Natalie Golovin 10natalie at cox.net
Mon Oct 24 15:30:03 CEST 2011



From: Chris Nelson 
Sent: Monday, October 24, 2011 5:27 AM
To: 10natalie at cox.net 
Subject: Re: Fw: [P2P-F] Fw: Info

The old canard about diseased blankets: a tactic used in a few rare, isolated incidents, widely condemned at the time by everyone and never implemented as a general policy. And the loaded term "genocide" implies a conscious, concerted decision to annihilate an entire people, when in fact white-Indian conflicts in North America were entirely local or regional in nature, and Indian tribes frequently allied with the whites to dispossess rival tribes of land (e.g., Custer's scouts were Crows, who hated the Sioux more than the whites). Early federal policy, such as it was, was expulsion, not annihilation, and when westward expansion ran its course, the reservation system. Many reservations were indeed bad (after all, the federal government was administering them), but they were hardly concentration camps explicitly designed to systematically kill the inhabitants; they were meant to confine militant, nomadic peoples from ranging over occupied, cultivated land. Those Indians that were dealt with most harshly were the ones that were the most aggressive: plundering stock, killing settlers, etc. The ones who gave up their previously aggressive ways, like the Navajo, were pretty much left alone. The Indians treated each other with considerably more brutality than we treated them (think "Apocalypto"): unlike Indians, North Americans did not routinely enslave and torture. The comparison with South America is nonsensical: The Spanish and Portuguese had no interest in colonization, only in extracting mineral resources; there was thus no massive transplanted population of farmers vying for control of they land. And they were far more inhumane than the Anglo-Saxons, but simply lacked numerical superiority to make a sizable dent. 

-----"Natalie Golovin" <10natalie at cox.net> wrote: ----- 
  To: "Chris Nelson" <cnelson at computer.org>
  From: "Natalie Golovin" <10natalie at cox.net>
  Date: 10/23/2011 08:05AM
  Subject: Fw: [P2P-F] Fw: Info


  I’m exhausted-help me with an answer to this please.

  From: Michel Bauwens 
  Sent: Sunday, October 23, 2011 7:56 AM
  To: P2P Foundation mailing list 
  Subject: Re: [P2P-F] Fw: Info

  Hi Nalatie,

  I respect that you are finished with the subject for now, and that there is merit in the argument that the Europeans didn't invent warfare and oppression.

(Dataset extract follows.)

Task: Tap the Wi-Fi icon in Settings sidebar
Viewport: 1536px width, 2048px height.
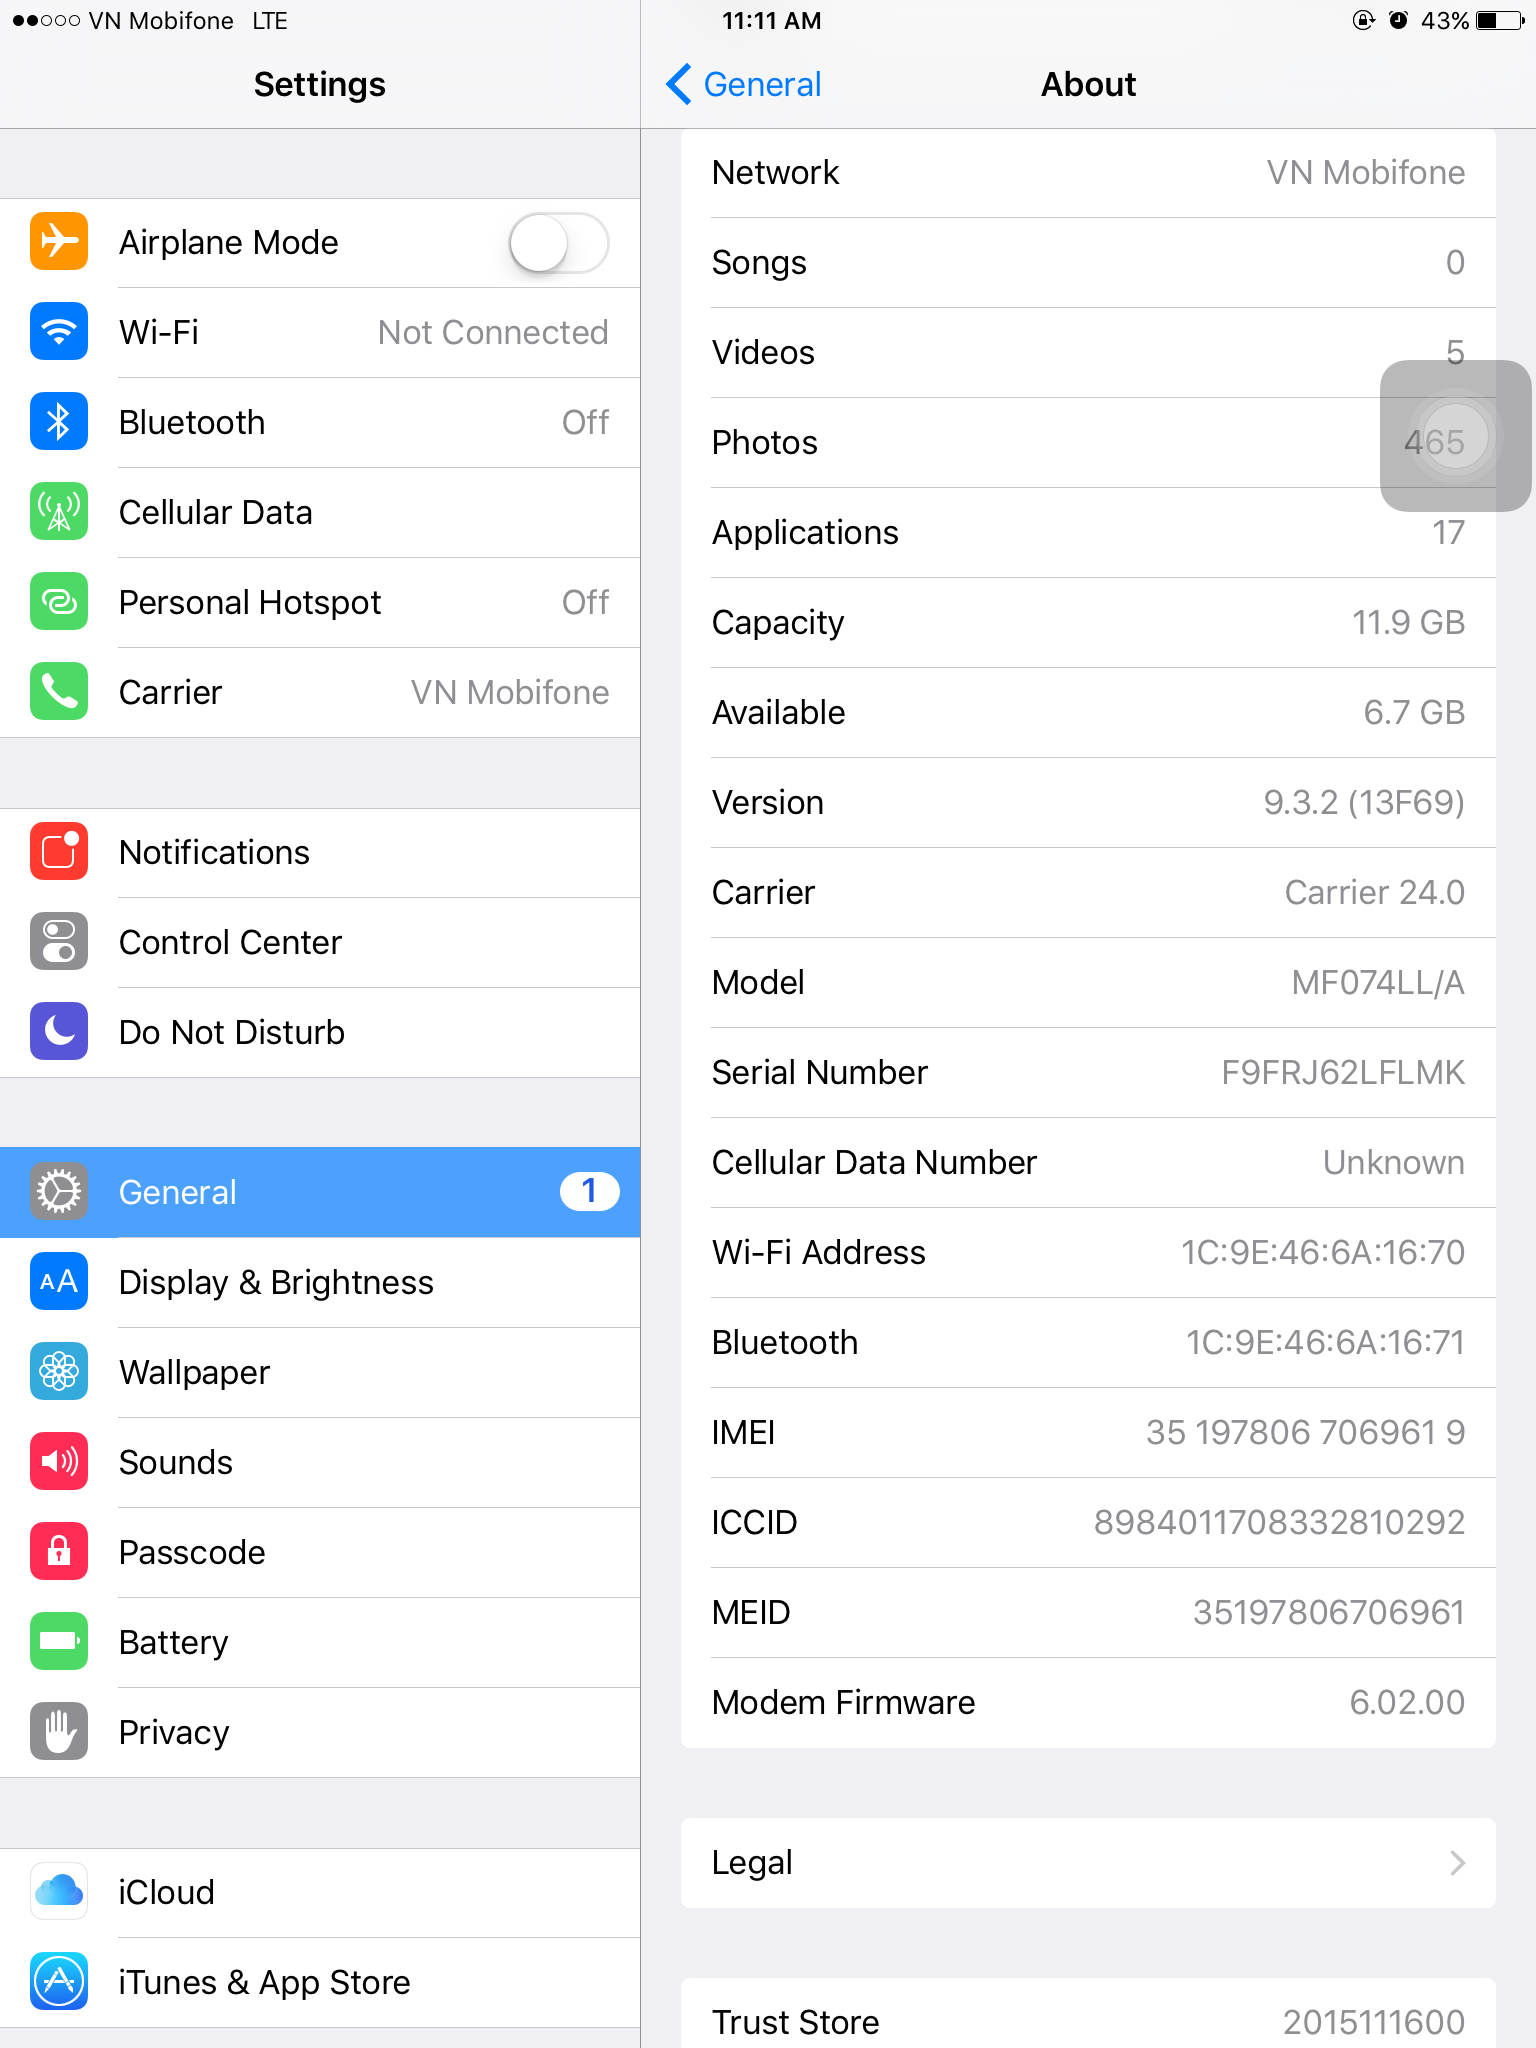Action: point(59,332)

  Nevertheless, I think you underestimate the scale of this near genocide, and how it was driven also in large part by capitalist dynamics which were historically different. In most other civilisations, there was place for pastoral people's and while the rulers changed in tributary systems, the farmers were usually kept in place.

  Even within the capitalist dynamics, other options were possible; the Natives in Spanish lands, subject to the same diseases you claim wiped out North American natives, in fact largely survived and were integrated in the new model. The Hispanic ruling classes were undoubtedly very cruel as well, but not on the same genocidal scale as the anglo-saxons. You also do not seem cognizant of how disease was used willfully by the whites (contaminated blankets as technique of genocide). In other words, the scale of cruelty and genocide matters, even if placed in a general history of human oppression.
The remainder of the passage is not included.